> **Items listed in a dataset**:
--- START ---

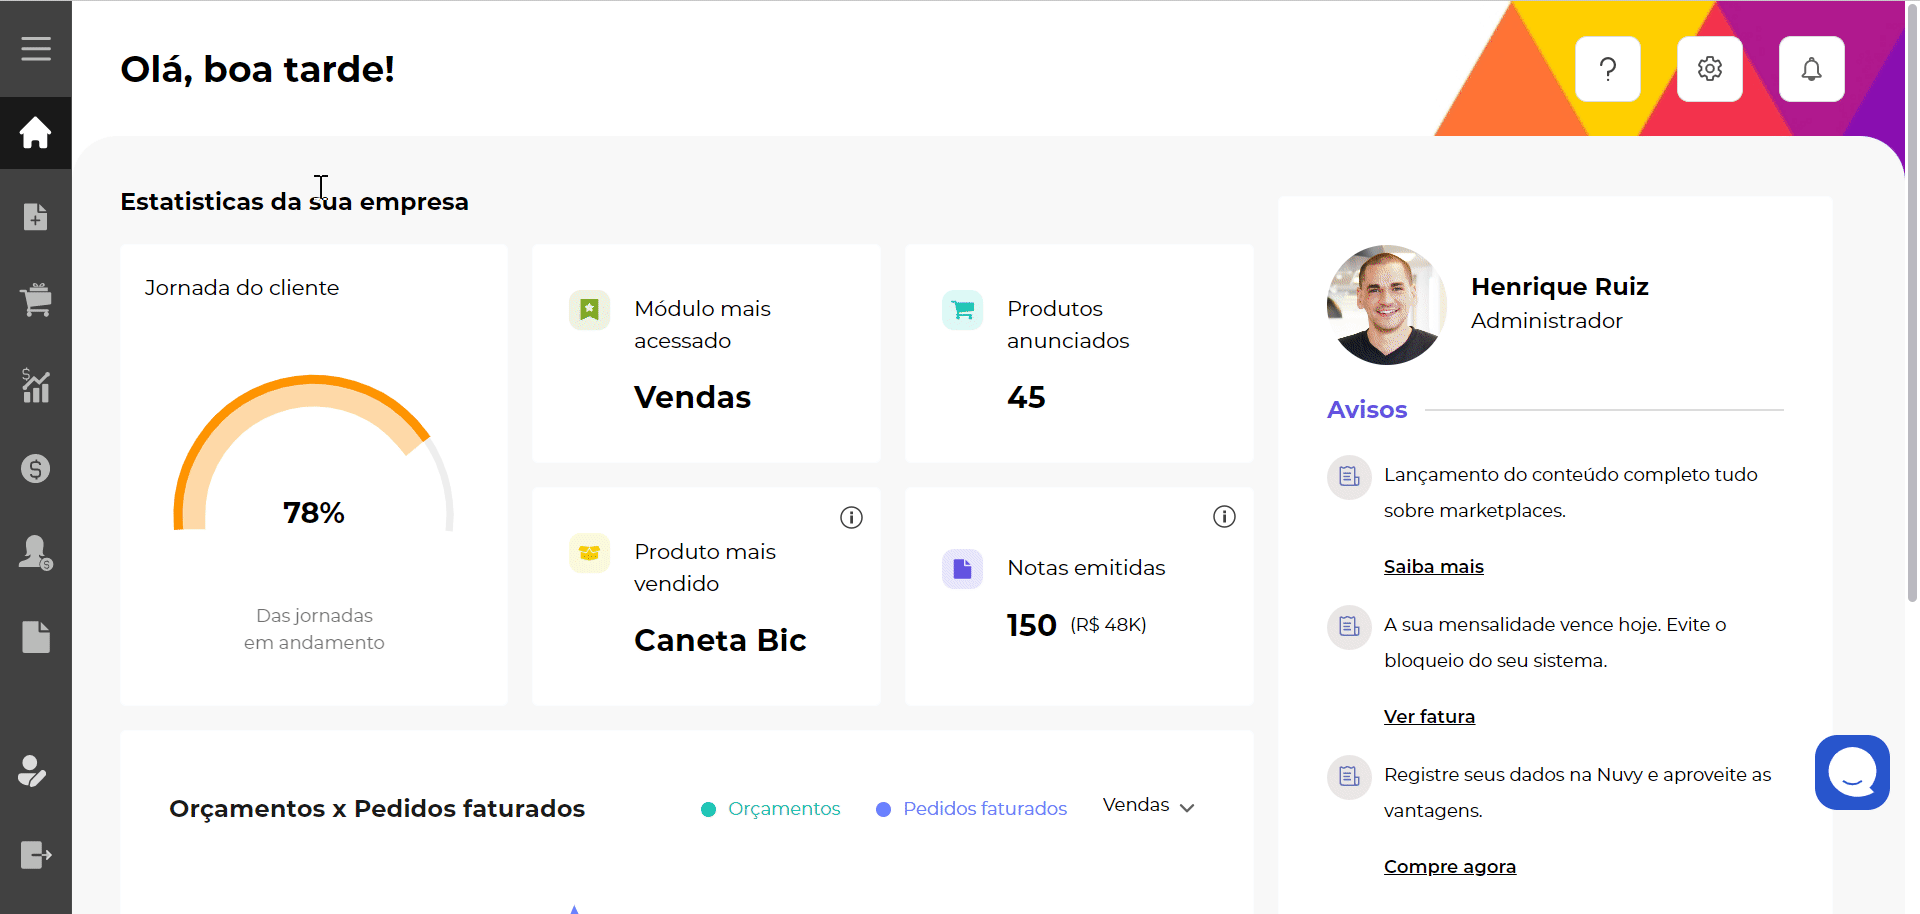Click info icon on Produto mais vendido

pyautogui.click(x=851, y=517)
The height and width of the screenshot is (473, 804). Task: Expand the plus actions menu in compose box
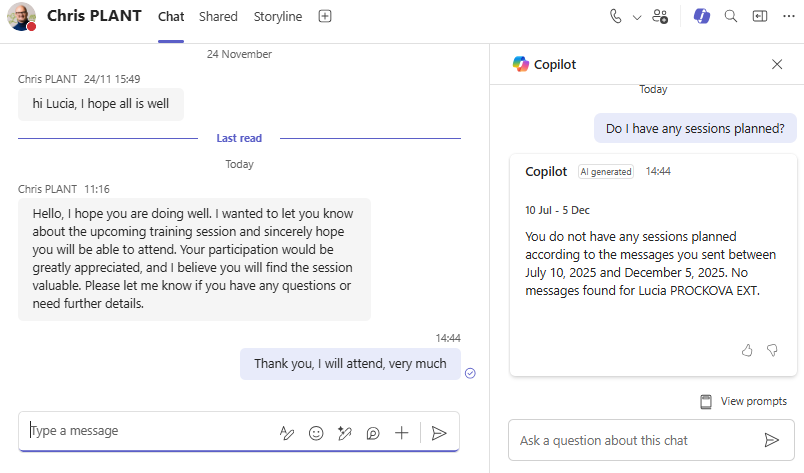(402, 433)
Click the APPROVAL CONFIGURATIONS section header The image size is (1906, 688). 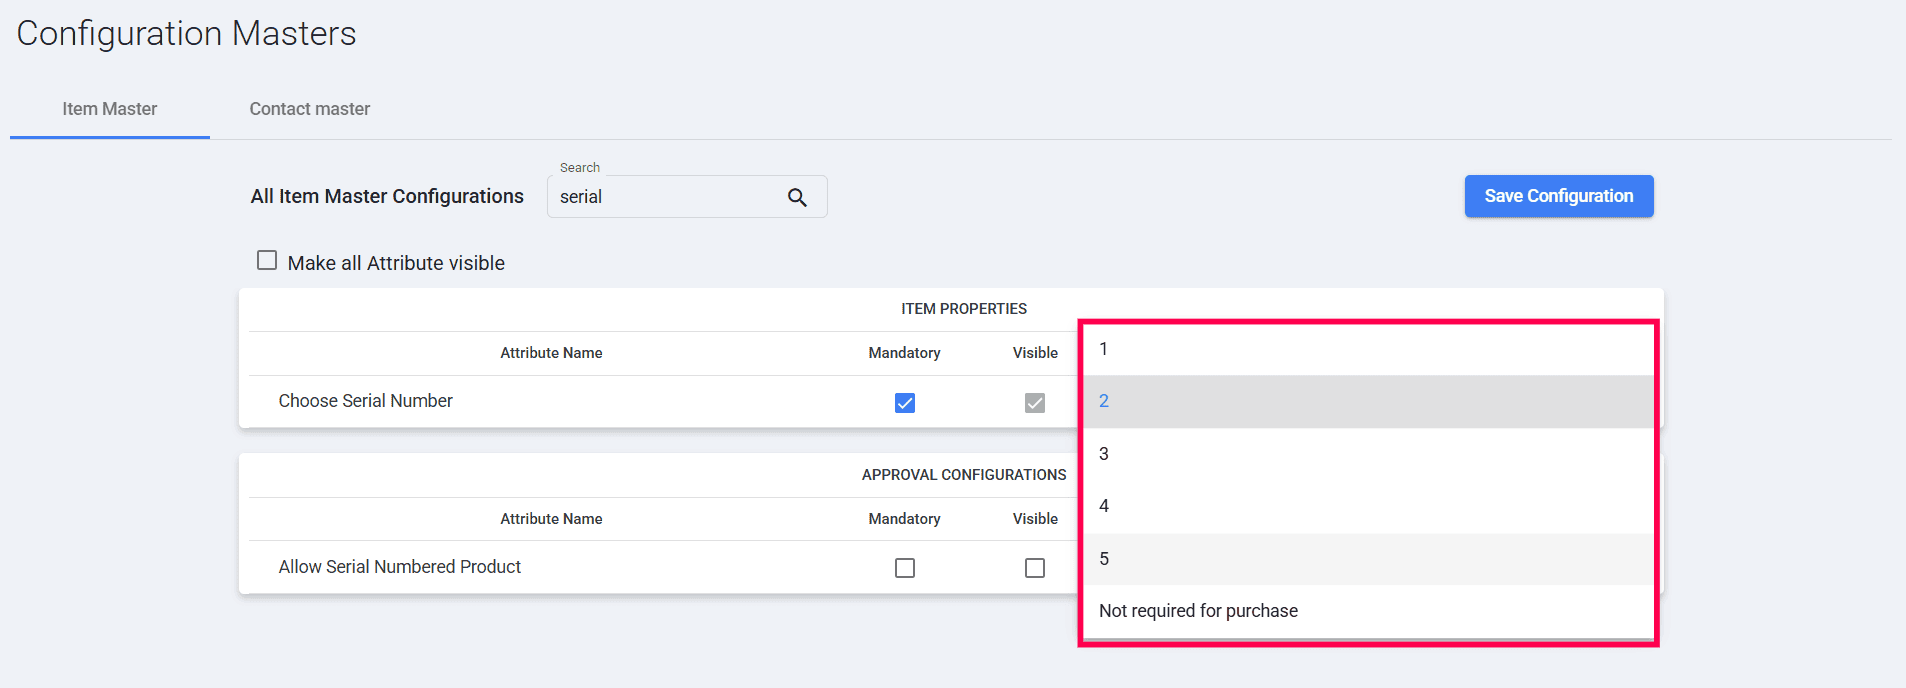pos(963,475)
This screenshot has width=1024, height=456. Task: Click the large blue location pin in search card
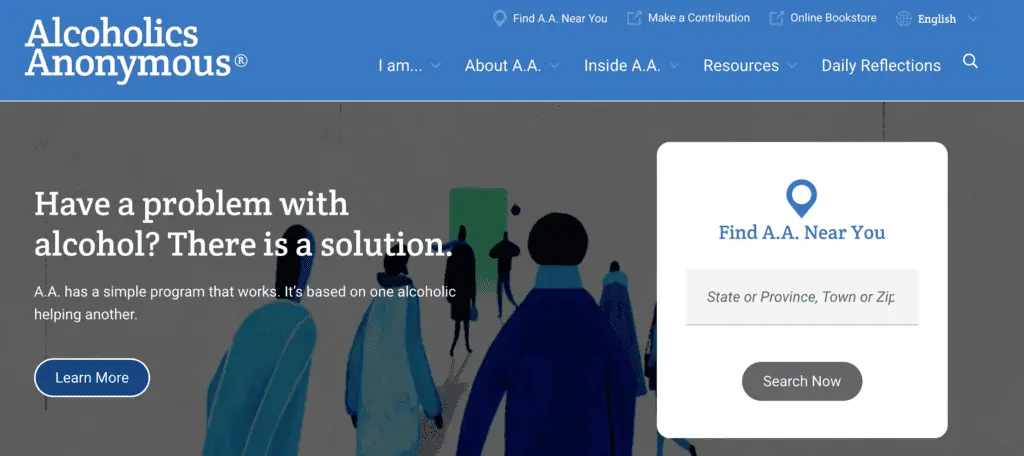801,199

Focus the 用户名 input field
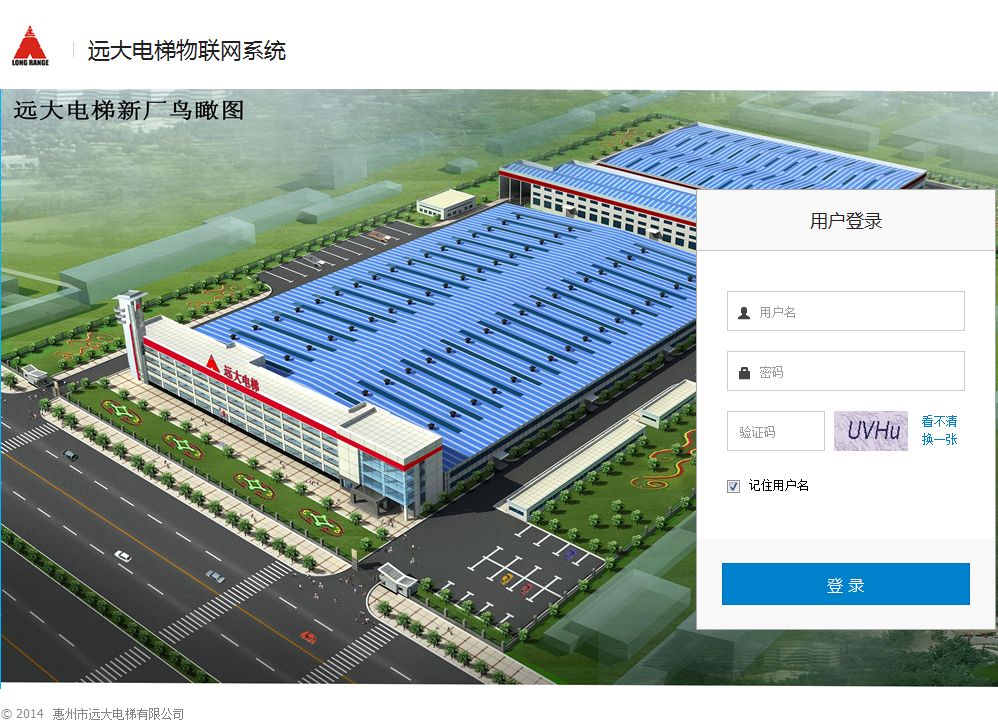(845, 311)
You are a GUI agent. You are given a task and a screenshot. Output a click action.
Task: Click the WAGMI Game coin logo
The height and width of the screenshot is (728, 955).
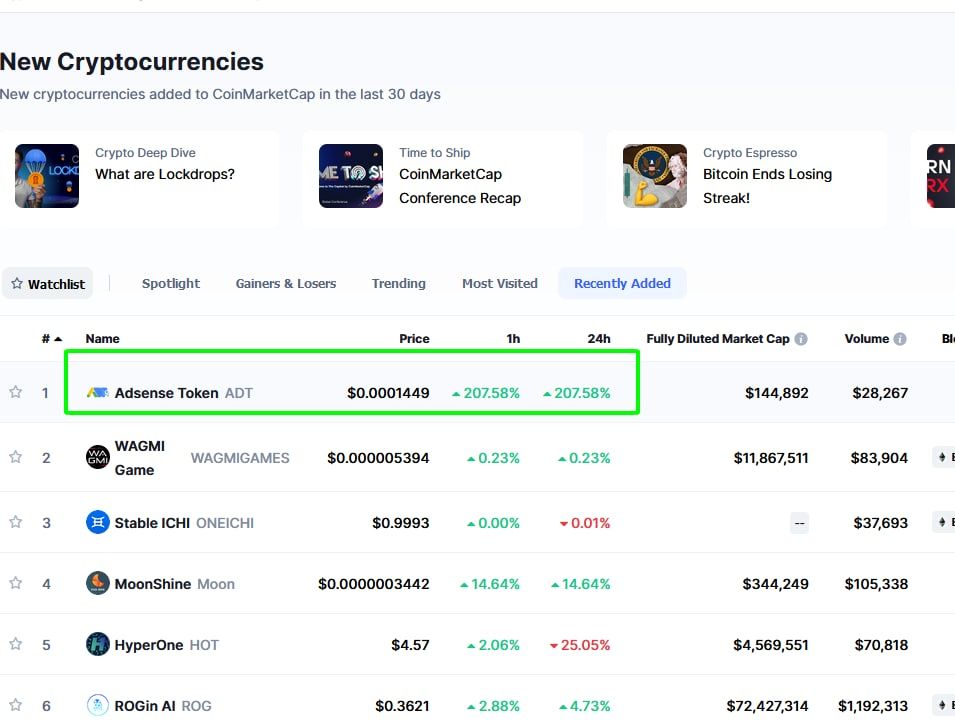(x=96, y=457)
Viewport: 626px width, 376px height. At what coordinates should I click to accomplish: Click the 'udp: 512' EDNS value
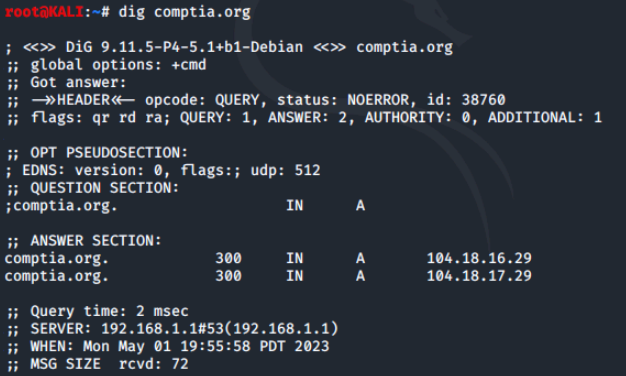(x=285, y=171)
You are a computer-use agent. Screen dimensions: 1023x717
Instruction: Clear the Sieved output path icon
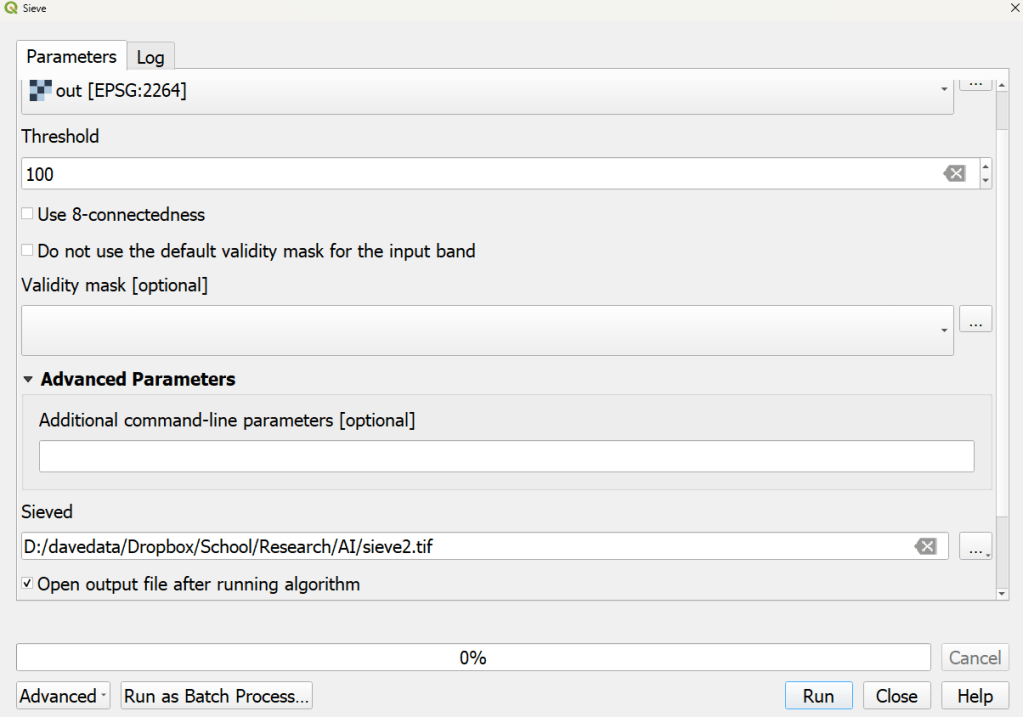tap(926, 546)
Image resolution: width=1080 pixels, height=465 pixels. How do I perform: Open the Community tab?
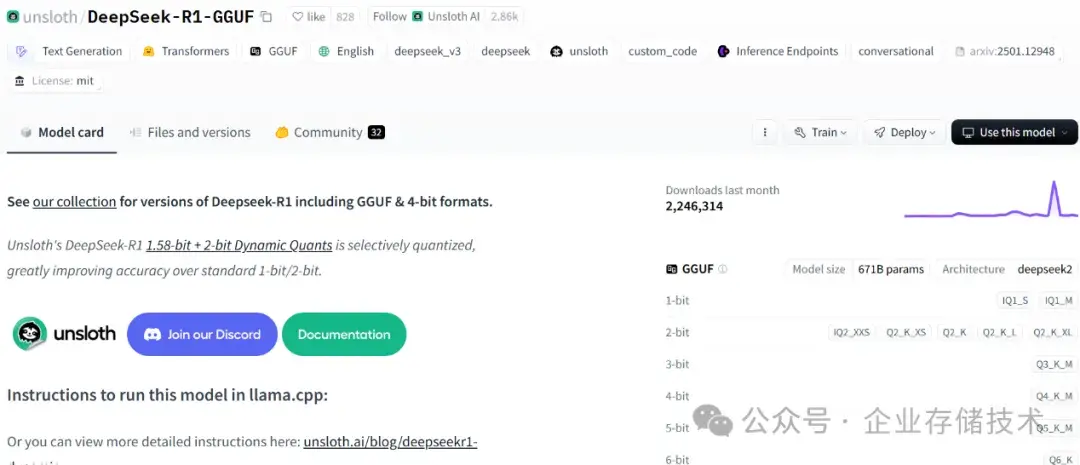(x=329, y=132)
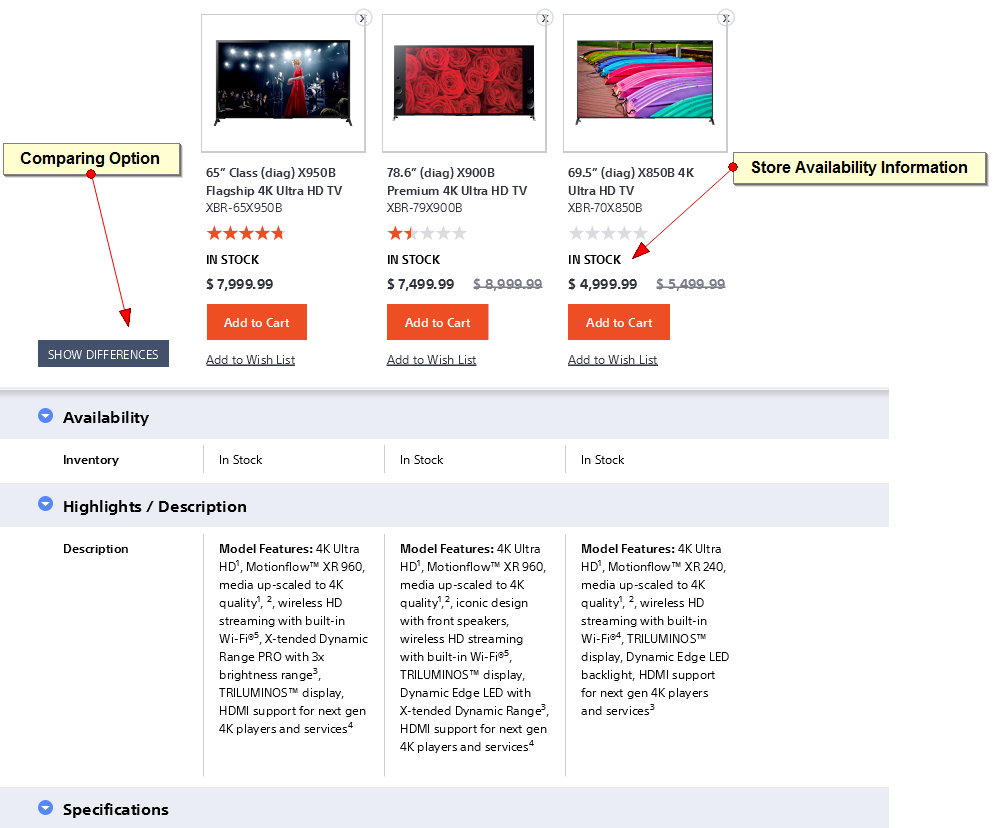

--- END ---

> **EXERCISE OBJECTIVE**: From the line containing "You are a computer-use" through the end of the entries, quote each line exactly and nothing else, excluding all pictures.

> **RESPONSE AREA**:
You are a computer-use agent. Screen dimensions: 1023x717
Instruction: Clear the Sieved output path icon
tap(926, 546)
Image resolution: width=1080 pixels, height=465 pixels. How do I perform: Open the Community tab?
(x=329, y=132)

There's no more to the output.